[EXERCISE REQUIREMENTS] Give again only the lines from the line that holds "Given: Click the" to the end of the data, inclusive, omitting all pictures.

**** SOURCE MATERIAL

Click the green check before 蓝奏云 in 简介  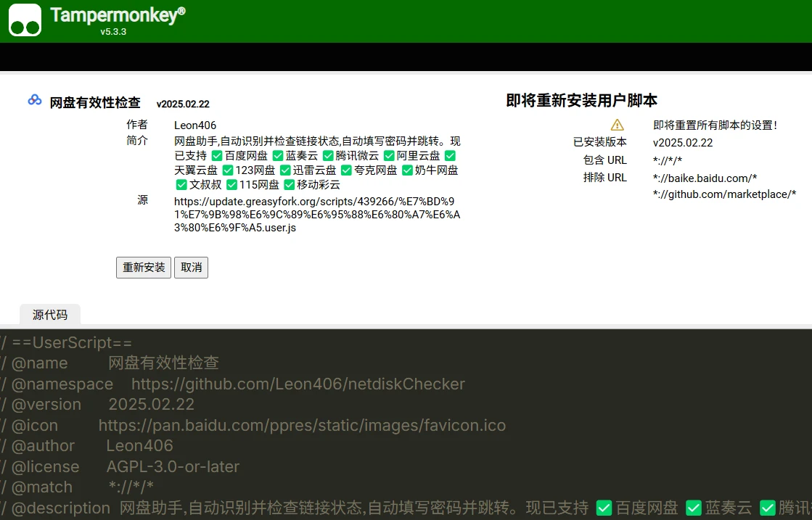coord(277,156)
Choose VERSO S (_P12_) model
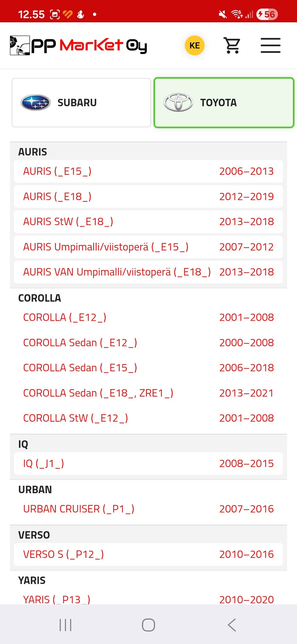The height and width of the screenshot is (644, 297). point(149,554)
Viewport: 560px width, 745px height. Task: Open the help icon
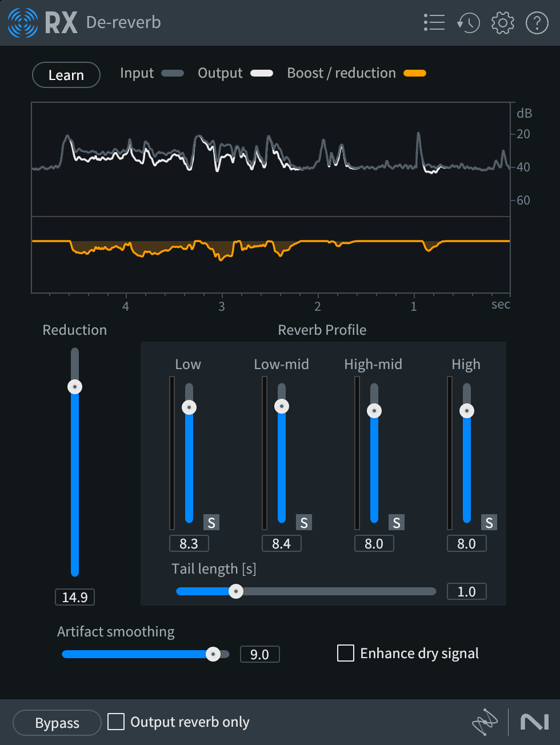pyautogui.click(x=537, y=23)
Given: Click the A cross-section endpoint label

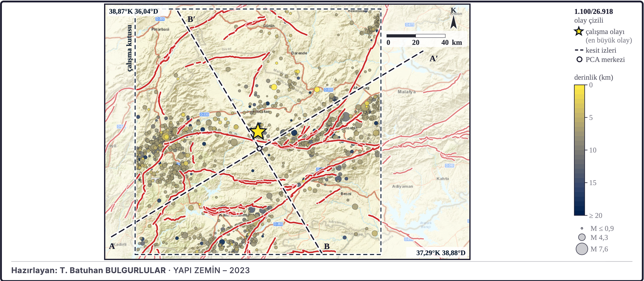Looking at the screenshot, I should [112, 246].
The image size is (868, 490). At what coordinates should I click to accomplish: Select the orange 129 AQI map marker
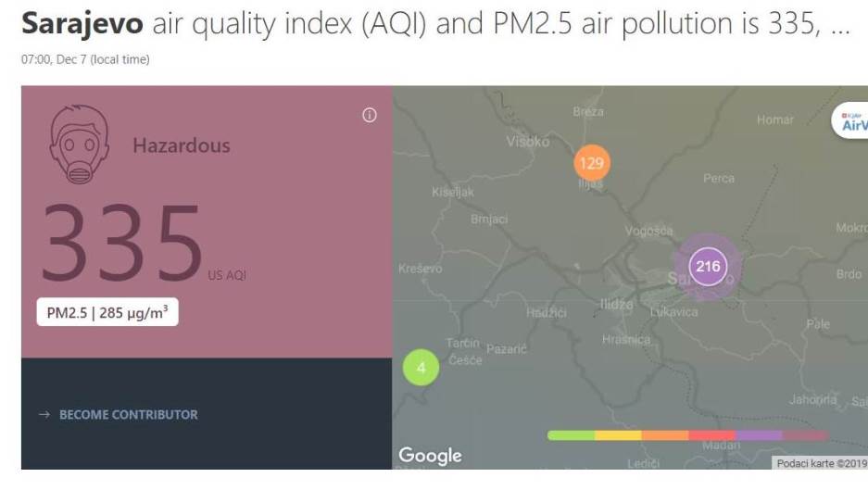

********

[TASK SOLUTION]
Given: Click the A cross-section endpoint label

Looking at the screenshot, I should [112, 246].
The image size is (868, 490). At what coordinates should I click to accomplish: Select the orange 129 AQI map marker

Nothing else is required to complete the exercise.